GESELECTEERDE PASSAGE
===
Overwegende dat het , ter beteugeling van deze schadelijke organismen , noodzakelijk is voor de Gemeenschap minimumvoorschriften vast te stellen ; dat de Lid-Staten aanvullende of strengere voorschriften moeten kunnen vaststellen voor zover deze noodzakelijk zijn ;

HEEFT DE VOLGENDE RICHTLIJN VASTGESTELD :

Artikel 1

Deze richtlijn heeft betrekking op de in de Lid-Staten te treffen minimummaatregelen ter bestrijding van de anjerbladroller en ter voorkoming van de verbreiding ervan .

Artikel 2

In deze richtlijn wordt onder anjerbladroller verstaan : de mediterrane anjerbladroller ( Cacoecimorpha pronubana Hb ) en de Zuidafrikaanse anjerbladroller ( Epichoristodes acerbella ( Walk . ) Diak . ) .
===
GESELECTEERD MATERIAAL

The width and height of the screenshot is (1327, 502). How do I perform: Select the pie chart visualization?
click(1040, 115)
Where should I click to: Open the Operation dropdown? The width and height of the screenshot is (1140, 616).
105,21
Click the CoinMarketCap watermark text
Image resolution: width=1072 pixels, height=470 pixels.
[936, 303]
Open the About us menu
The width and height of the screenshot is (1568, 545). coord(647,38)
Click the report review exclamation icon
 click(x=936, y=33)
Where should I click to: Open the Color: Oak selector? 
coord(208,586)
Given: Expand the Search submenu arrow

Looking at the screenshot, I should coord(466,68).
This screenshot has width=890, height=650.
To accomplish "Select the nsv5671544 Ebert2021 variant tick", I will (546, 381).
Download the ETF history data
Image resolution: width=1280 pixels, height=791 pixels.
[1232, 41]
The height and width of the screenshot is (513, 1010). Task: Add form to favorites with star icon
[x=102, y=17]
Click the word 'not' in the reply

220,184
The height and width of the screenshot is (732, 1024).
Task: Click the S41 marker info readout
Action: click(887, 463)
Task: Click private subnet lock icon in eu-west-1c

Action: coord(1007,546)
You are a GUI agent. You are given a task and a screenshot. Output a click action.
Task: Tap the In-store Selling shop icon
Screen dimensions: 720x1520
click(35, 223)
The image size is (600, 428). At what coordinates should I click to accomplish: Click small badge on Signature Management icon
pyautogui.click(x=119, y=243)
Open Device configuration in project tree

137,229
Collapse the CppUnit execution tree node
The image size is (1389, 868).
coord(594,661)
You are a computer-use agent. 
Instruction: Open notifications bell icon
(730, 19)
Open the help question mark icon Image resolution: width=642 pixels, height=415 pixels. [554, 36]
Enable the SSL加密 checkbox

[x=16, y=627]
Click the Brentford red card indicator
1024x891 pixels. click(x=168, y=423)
===
Geef de volledige passage over de bestrijding van de anjerbladroller letterlijk opnieuw weer.

Overwegende dat het , ter beteugeling van deze schadelijke organismen , noodzakelijk is voor de Gemeenschap minimumvoorschriften vast te stellen ; dat de Lid-Staten aanvullende of strengere voorschriften moeten kunnen vaststellen voor zover deze noodzakelijk zijn ;

HEEFT DE VOLGENDE RICHTLIJN VASTGESTELD :

Artikel 1

Deze richtlijn heeft betrekking op de in de Lid-Staten te treffen minimummaatregelen ter bestrijding van de anjerbladroller en ter voorkoming van de verbreiding ervan .

Artikel 2

In deze richtlijn wordt onder anjerbladroller verstaan : de mediterrane anjerbladroller ( Cacoecimorpha pronubana Hb ) en de Zuidafrikaanse anjerbladroller ( Epichoristodes acerbella ( Walk . ) Diak . ) .